### WHAT YOU ARE ASKED TO DO
Starting from the first line below, repeat the data exactly through to the last.

### GIVEN ENTRIES
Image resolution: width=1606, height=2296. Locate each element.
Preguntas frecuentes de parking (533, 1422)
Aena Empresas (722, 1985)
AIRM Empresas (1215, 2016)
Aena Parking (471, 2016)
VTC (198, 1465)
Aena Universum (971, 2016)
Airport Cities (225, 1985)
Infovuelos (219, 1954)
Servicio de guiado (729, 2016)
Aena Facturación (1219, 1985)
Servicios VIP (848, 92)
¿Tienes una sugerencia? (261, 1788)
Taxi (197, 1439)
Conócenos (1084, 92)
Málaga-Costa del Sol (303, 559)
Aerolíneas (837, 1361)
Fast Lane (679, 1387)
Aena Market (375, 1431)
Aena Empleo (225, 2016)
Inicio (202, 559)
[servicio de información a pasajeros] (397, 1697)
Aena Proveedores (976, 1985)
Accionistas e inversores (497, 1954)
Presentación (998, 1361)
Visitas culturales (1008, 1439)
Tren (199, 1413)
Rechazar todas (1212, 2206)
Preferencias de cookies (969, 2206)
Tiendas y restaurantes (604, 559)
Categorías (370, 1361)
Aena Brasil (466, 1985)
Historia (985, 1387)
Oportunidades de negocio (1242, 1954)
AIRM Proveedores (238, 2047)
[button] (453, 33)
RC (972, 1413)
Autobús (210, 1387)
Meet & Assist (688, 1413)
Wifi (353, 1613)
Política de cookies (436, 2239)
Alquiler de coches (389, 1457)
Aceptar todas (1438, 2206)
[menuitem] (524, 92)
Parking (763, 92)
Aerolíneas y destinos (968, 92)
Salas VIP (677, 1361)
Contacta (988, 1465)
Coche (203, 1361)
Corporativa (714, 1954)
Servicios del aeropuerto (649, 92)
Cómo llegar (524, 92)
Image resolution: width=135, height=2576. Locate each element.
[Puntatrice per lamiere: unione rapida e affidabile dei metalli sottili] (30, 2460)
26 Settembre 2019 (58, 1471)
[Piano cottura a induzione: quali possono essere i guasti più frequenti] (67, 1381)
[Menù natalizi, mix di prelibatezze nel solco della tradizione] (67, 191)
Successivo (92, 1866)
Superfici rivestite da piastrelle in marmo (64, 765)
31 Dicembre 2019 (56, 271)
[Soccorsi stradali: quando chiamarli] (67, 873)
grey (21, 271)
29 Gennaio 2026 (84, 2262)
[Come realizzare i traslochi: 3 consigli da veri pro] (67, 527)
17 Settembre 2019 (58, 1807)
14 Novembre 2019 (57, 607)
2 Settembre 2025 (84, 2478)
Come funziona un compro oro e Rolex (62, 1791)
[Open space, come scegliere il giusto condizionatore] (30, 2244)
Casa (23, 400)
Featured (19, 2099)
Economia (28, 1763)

### EXPECTED ANSWER
Image resolution: width=1606, height=2296. Locate each element.
Preguntas frecuentes de parking (533, 1422)
Aena Empresas (722, 1985)
AIRM Empresas (1215, 2016)
Aena Parking (471, 2016)
VTC (198, 1465)
Aena Universum (971, 2016)
Airport Cities (225, 1985)
Infovuelos (219, 1954)
Servicio de guiado (729, 2016)
Aena Facturación (1219, 1985)
Servicios VIP (848, 92)
¿Tienes una sugerencia? (261, 1788)
Taxi (197, 1439)
Conócenos (1084, 92)
Málaga-Costa del Sol (303, 559)
Aerolíneas (837, 1361)
Fast Lane (679, 1387)
Aena Market (375, 1431)
Aena Empleo (225, 2016)
Inicio (202, 559)
[servicio de información a pasajeros] (397, 1697)
Aena Proveedores (976, 1985)
Accionistas e inversores (497, 1954)
Presentación (998, 1361)
Visitas culturales (1008, 1439)
Tren (199, 1413)
Rechazar todas (1212, 2206)
Preferencias de cookies (969, 2206)
Tiendas y restaurantes (604, 559)
Categorías (370, 1361)
Aena Brasil (466, 1985)
Historia (985, 1387)
Oportunidades de negocio (1242, 1954)
AIRM Proveedores (238, 2047)
[button] (453, 33)
RC (972, 1413)
Autobús (210, 1387)
Meet & Assist (688, 1413)
Wifi (353, 1613)
Política de cookies (436, 2239)
Alquiler de coches (389, 1457)
Aceptar todas (1438, 2206)
[menuitem] (524, 92)
Parking (763, 92)
Aerolíneas y destinos (968, 92)
Salas VIP (677, 1361)
Contacta (988, 1465)
Coche (203, 1361)
Corporativa (714, 1954)
Servicios del aeropuerto (649, 92)
Cómo llegar (524, 92)
Image resolution: width=135, height=2576. Locate each element.
[Puntatrice per lamiere: unione rapida e affidabile dei metalli sottili] (30, 2460)
26 Settembre 2019 (58, 1471)
[Piano cottura a induzione: quali possono essere i guasti più frequenti] (67, 1381)
[Menù natalizi, mix di prelibatezze nel solco della tradizione] (67, 191)
Successivo (92, 1866)
Superfici rivestite da piastrelle in marmo (64, 765)
31 Dicembre 2019 (56, 271)
[Soccorsi stradali: quando chiamarli] (67, 873)
grey (21, 271)
29 Gennaio 2026 (84, 2262)
[Come realizzare i traslochi: 3 consigli da veri pro] (67, 527)
17 Settembre 2019 (58, 1807)
14 Novembre 2019 (57, 607)
2 Settembre 2025 (84, 2478)
Come funziona un compro oro e Rolex (62, 1791)
[Open space, come scegliere il giusto condizionatore] (30, 2244)
Casa (23, 400)
Featured (19, 2099)
Economia (28, 1763)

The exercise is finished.